The sell-off in inflation-sensitive long-dated Treasuries was compounded by selling by mortgage companies that unwound hedges in anticipation of a surge in refinancing activity on lower interest rates, analysts said.
"With the 10-year yield breaking out of the range to the upside, they are going the other way and selling duration to adjust their hedges," said Carl Lantz, interest rate strategist at Credit Suisse in New York. The stampede out of long-dated Treasuries sent the 30-year bond's yield to as high as 4.69 percent, its highest since December.
Benchmark 10-year Treasury notes were down 20/32 in price at 97-13/32 for a 3.81 percent yield, compared with 3.74 percent late Wednesday. While the bond market focused on inflation risks, the stock market fell on Bernanke's remarks on weak US growth, signalling more rate cuts are on the way.

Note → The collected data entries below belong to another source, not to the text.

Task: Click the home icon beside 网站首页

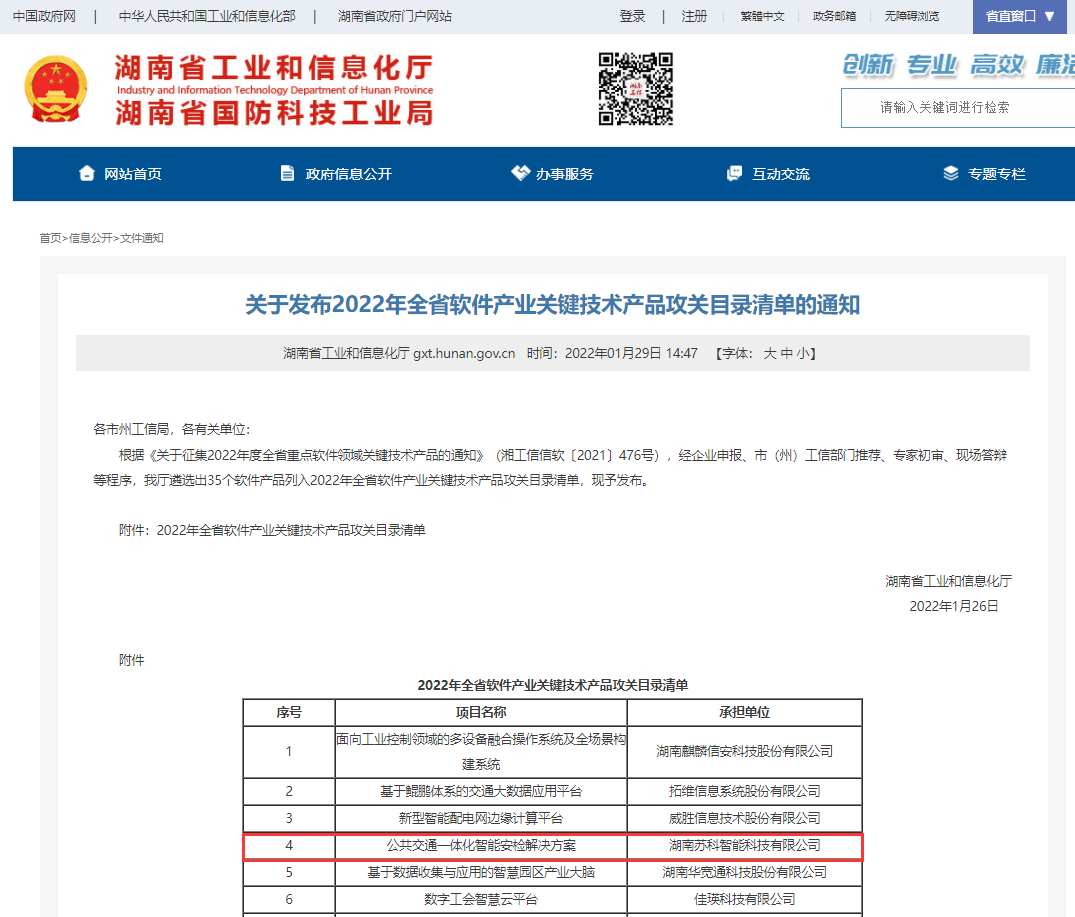Action: 87,172
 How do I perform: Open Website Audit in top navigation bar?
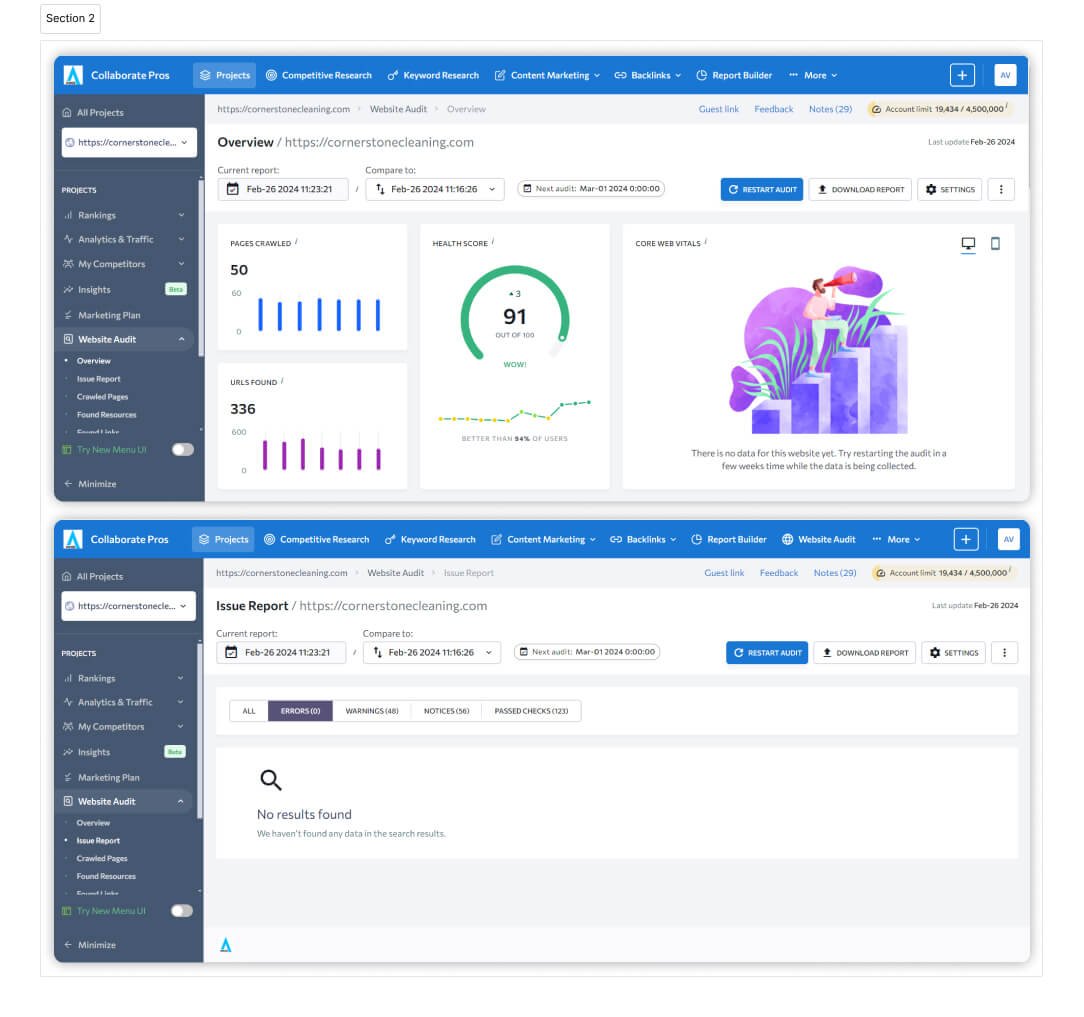coord(818,539)
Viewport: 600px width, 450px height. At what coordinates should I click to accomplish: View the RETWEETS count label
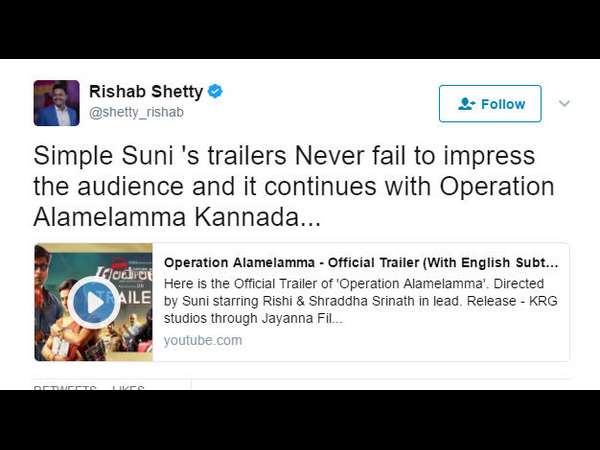click(x=65, y=388)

The stock sell-off intensified after Moody's Investors Services took away its AAA-rating of FGIC, which became the first bond insurer to lose the coveted top-notch rating from all three major bond rating agencies. The major stock indexes lost as much as 1.7 percent on the day, snapping a three-day winning streak. Stock losses and expectations of further declines in the federal funds rate spurred safe-haven buying of short-dated Treasuries, traders and analysts said.
Two-year Treasury notes were up 1/32 in price at 100-14/32, recovering from a modest 2/32 dip. The yield, which moves inversely to its price, last traded 1.90 percent.